Dataiku provides a quick statistical overview of each of the data field/column, through which we can easily identify any potential issues with the data and identify any outliers.
It also enables us to transform the data easily to meet the desired format:
Missing values is one of the most common issues with big data, and handling missing values is an important step, and we can easily manage the missing data without coding through Dataiku:
Supervised & Unsupervised Learning
There are 2 main types of learning: Supervised Learning and Unsupervised Learning.
In supervised learning, we have available data inputs and desired outputs, and the goal of supervised learning is to design a model that would fit and be tuned with input and output data in order to be able to generate similar outputs in the future provided certain combination of the input data. In unsupervised learning, we do not have output data available, which means we do not know in prior to what the models should predict. Since we only know input data, in unsupervised learning we commonly use clustering to generate N-dimensional clusters from the data, and classification process to map each set of input parameters into one of the clusters.
In this case, we know that we are looking for whether customers are going to buy coffee, and since we have a dataset that provides information about past purchases, we are able to use supervised learning in this project.
Training & Test Data Set
Because we are going to apply supervised learning, we need to split the data into two data sets: one for training and one for testing.

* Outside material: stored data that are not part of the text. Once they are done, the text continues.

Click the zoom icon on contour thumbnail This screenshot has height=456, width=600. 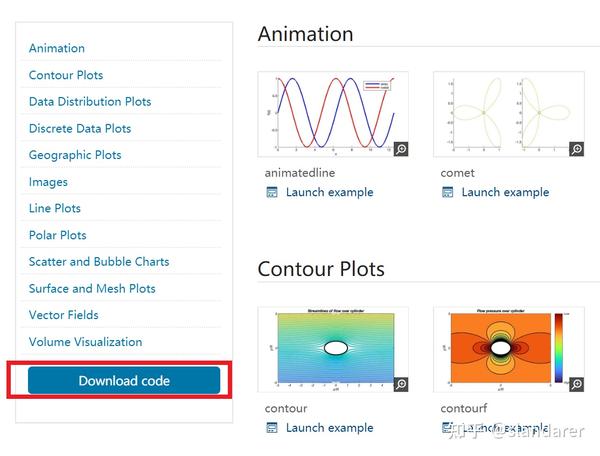tap(400, 384)
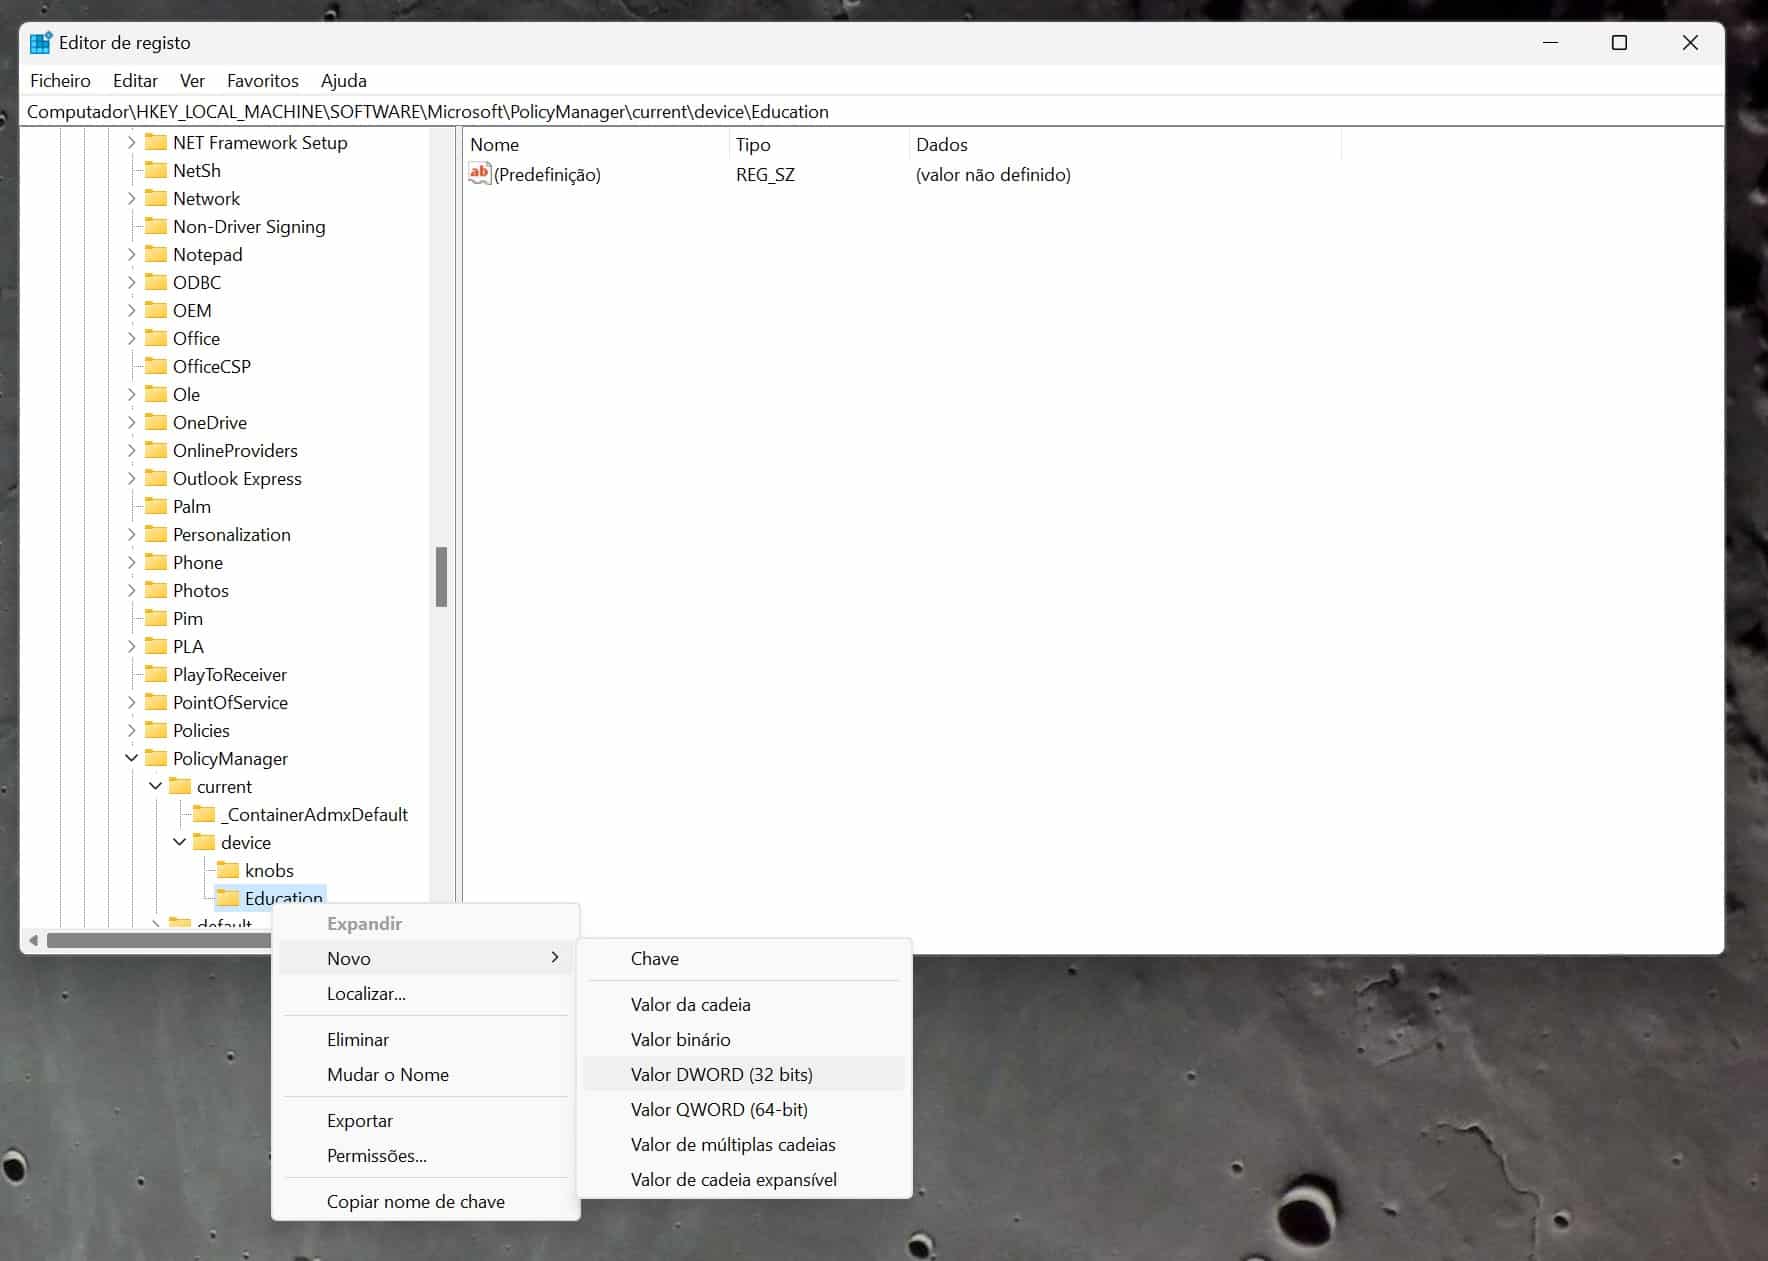
Task: Expand the Personalization key arrow
Action: [x=131, y=534]
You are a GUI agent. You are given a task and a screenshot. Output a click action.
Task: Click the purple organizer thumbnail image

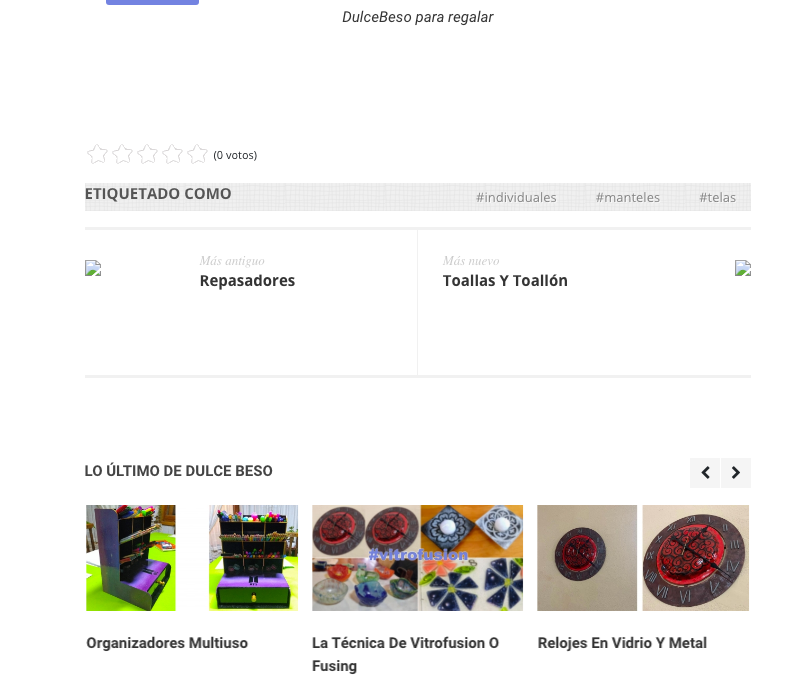click(192, 558)
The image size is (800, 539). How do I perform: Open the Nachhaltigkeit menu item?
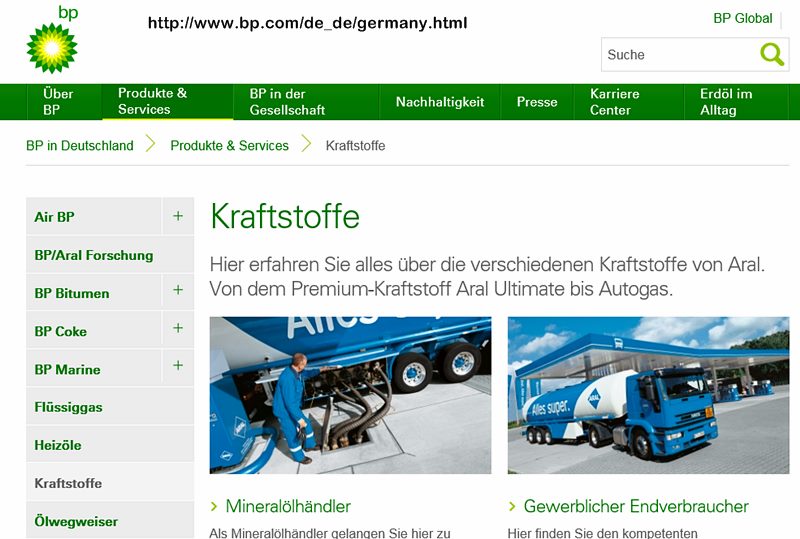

Training data set will serve as input data for the model to learn and train from, and the test data set will evaluate how well the model performed.
A decision was made using a rule of thumb approach and we chose to use 80% of the data to training and 20% for testing:
Dataiku offers a variety of options for professionals with different technical knowledge level to conduct machine learning and we use Quick Prototypes to get the model trained and generate results quickly:
There are many different supervised learning algorithms, and we used two of the most commonly used algorithms: Random Forest and Logistic Regression in this case.
Random forests  or random decision forests are an ensemble learning method for classification, regression and other tasks that operates by constructing a multitude of decision trees at training time and outputting the class that is the mode of the classes (classification) or mean prediction (regression) of the individual trees.
Logistic Regression  is named for the function used at the core of the method, the logistic function. Logistic regression uses an equation as the representation, very much like linear regression and it can be used to model the probability and make a prediction.
After running the data through these two models, Dataiku gave a summary of the results and a comparison of the performance of the models. The better performing model is highlighted with trophy icons at the right-hand side, in this case, is the Logistic Regression:
Additionally, we can also easily see the table of variables importance, for example, in this case, the manufacturers’ district is the most significant variable that can predict the coffee purchase:
After running these prediction models, the probability columns will be inserted into the original table to make predictions for each customer (row), and the “1” in the prediction column indicates a high probability of buying coffee and a “0” indicates a low probability of buying coffee:
By drilling into the “prediction” column, you can easily see the distribution of “1 (buy coffee)” and “0 (don’t buy coffee)” and we can say that around 44% of the customers will buy coffee in their next purchase in the supermarket.